» The problem
Please copy out the material below verbatim, beginning at the line that contains "Politica de Privacidad (337, 412)" and stopping after the line that contains "Diesel Filters (28, 79)".

» Entries supplied

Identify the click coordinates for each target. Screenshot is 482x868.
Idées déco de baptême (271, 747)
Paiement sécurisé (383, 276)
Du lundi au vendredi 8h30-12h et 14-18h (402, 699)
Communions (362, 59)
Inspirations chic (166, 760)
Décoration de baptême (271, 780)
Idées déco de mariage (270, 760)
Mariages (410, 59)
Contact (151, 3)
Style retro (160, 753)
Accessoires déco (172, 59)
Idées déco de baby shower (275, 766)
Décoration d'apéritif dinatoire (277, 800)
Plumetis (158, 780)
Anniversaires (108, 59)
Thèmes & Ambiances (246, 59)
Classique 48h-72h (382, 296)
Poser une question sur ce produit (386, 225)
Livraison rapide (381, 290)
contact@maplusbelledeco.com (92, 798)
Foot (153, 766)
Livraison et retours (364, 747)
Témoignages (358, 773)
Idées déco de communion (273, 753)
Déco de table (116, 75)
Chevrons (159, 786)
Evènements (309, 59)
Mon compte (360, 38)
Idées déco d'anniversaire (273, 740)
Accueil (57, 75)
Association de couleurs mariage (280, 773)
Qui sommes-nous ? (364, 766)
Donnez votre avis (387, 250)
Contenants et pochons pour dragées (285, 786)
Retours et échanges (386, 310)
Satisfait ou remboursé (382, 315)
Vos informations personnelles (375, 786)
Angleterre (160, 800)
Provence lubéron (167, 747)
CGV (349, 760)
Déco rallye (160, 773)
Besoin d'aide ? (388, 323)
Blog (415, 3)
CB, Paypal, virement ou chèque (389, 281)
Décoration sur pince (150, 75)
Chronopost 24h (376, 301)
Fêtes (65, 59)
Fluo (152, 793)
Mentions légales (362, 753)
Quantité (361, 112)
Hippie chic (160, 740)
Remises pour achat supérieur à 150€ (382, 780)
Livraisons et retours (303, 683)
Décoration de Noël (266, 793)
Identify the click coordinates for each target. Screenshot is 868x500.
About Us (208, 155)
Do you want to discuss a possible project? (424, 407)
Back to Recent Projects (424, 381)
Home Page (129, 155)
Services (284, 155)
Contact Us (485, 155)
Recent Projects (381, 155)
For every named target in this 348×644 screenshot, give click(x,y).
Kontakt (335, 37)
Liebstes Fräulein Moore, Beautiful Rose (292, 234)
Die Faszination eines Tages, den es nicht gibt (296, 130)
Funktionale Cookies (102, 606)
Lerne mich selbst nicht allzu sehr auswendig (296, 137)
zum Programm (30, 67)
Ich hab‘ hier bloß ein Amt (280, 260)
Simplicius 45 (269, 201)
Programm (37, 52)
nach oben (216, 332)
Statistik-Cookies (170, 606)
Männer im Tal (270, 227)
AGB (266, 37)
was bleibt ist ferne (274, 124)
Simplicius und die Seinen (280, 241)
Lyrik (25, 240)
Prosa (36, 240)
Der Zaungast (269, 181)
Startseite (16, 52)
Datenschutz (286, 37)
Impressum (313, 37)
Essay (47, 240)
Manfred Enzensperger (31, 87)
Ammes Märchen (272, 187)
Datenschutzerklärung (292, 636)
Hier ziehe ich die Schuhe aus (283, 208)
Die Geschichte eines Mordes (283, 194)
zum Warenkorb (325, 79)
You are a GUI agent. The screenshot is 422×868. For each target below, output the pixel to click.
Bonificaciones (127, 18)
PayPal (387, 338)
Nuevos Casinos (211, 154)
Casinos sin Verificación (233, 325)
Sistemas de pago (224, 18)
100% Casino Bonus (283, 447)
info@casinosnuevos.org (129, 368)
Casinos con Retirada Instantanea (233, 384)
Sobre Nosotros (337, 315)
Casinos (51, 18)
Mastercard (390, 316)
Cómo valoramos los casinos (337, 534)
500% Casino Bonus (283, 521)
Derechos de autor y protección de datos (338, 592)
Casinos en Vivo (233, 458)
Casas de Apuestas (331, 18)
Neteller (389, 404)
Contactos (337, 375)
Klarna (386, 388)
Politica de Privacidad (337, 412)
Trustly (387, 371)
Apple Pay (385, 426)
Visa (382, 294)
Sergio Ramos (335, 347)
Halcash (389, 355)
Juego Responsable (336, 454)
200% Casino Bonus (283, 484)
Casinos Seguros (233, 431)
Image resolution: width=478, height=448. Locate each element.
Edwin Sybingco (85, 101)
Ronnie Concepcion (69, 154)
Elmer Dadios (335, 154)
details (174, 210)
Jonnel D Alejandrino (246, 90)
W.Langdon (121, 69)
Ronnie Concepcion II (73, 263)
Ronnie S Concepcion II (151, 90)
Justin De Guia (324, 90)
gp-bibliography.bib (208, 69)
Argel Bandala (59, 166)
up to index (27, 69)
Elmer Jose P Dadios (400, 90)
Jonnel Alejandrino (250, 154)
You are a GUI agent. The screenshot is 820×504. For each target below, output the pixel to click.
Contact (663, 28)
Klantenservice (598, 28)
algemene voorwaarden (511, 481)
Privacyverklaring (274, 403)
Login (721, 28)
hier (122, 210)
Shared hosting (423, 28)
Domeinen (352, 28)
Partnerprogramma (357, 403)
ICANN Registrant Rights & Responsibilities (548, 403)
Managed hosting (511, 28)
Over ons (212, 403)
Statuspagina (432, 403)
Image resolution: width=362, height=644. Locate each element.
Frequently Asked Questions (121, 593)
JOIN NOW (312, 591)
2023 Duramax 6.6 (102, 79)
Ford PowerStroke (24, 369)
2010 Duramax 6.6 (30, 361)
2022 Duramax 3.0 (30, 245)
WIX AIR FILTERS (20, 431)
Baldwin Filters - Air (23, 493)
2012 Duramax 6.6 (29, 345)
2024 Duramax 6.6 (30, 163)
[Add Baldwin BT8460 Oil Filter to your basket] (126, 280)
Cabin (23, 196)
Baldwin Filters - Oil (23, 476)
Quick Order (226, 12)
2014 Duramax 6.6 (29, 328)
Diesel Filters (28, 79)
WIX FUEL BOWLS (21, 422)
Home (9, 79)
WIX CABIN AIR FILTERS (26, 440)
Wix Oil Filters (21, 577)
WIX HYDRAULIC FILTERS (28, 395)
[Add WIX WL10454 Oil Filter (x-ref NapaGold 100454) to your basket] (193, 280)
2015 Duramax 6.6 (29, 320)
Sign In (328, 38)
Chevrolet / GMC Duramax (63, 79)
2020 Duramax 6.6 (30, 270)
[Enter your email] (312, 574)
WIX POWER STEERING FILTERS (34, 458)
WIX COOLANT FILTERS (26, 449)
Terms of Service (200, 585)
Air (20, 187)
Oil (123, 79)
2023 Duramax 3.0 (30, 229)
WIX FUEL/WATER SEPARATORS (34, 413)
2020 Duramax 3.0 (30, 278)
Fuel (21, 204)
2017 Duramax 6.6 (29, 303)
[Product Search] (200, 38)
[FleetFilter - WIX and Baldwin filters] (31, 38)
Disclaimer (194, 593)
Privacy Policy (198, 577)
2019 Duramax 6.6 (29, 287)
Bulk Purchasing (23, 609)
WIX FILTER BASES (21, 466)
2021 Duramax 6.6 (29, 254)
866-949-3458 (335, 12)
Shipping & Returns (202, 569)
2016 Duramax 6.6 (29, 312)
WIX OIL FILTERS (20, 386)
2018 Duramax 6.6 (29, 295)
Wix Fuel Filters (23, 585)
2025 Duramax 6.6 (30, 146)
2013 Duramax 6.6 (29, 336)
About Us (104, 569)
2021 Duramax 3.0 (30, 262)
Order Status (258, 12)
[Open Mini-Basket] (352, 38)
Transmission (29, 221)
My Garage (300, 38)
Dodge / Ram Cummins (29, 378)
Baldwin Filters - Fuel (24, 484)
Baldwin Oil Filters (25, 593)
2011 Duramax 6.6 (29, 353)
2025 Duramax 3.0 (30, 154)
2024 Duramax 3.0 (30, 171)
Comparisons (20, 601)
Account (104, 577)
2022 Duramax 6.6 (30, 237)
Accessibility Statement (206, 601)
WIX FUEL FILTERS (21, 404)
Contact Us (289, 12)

» Result of the exercise
Politica de Privacidad (337, 412)
Trustly (387, 371)
Apple Pay (385, 426)
Visa (382, 294)
Sergio Ramos (335, 347)
Halcash (389, 355)
Juego Responsable (336, 454)
200% Casino Bonus (283, 484)
Casinos Seguros (233, 431)
Image resolution: width=478, height=448. Locate each element.
Edwin Sybingco (85, 101)
Ronnie Concepcion (69, 154)
Elmer Dadios (335, 154)
details (174, 210)
Jonnel D Alejandrino (246, 90)
W.Langdon (121, 69)
Ronnie Concepcion II (73, 263)
Ronnie S Concepcion II (151, 90)
Justin De Guia (324, 90)
gp-bibliography.bib (208, 69)
Argel Bandala (59, 166)
up to index (27, 69)
Elmer Jose P Dadios (400, 90)
Jonnel Alejandrino (250, 154)
You are a GUI agent. The screenshot is 820×504. For each target below, output the pixel to click.
Contact (663, 28)
Klantenservice (598, 28)
algemene voorwaarden (511, 481)
Privacyverklaring (274, 403)
Login (721, 28)
hier (122, 210)
Shared hosting (423, 28)
Domeinen (352, 28)
Partnerprogramma (357, 403)
ICANN Registrant Rights & Responsibilities (548, 403)
Managed hosting (511, 28)
Over ons (212, 403)
Statuspagina (432, 403)
Image resolution: width=362, height=644. Locate each element.
Frequently Asked Questions (121, 593)
JOIN NOW (312, 591)
2023 Duramax 6.6 (102, 79)
Ford PowerStroke (24, 369)
2010 Duramax 6.6 (30, 361)
2022 Duramax 3.0 (30, 245)
WIX AIR FILTERS (20, 431)
Baldwin Filters - Air (23, 493)
2012 Duramax 6.6 (29, 345)
2024 Duramax 6.6 (30, 163)
[Add Baldwin BT8460 Oil Filter to your basket] (126, 280)
Cabin (23, 196)
Baldwin Filters - Oil (23, 476)
Quick Order (226, 12)
2014 Duramax 6.6 (29, 328)
Diesel Filters (28, 79)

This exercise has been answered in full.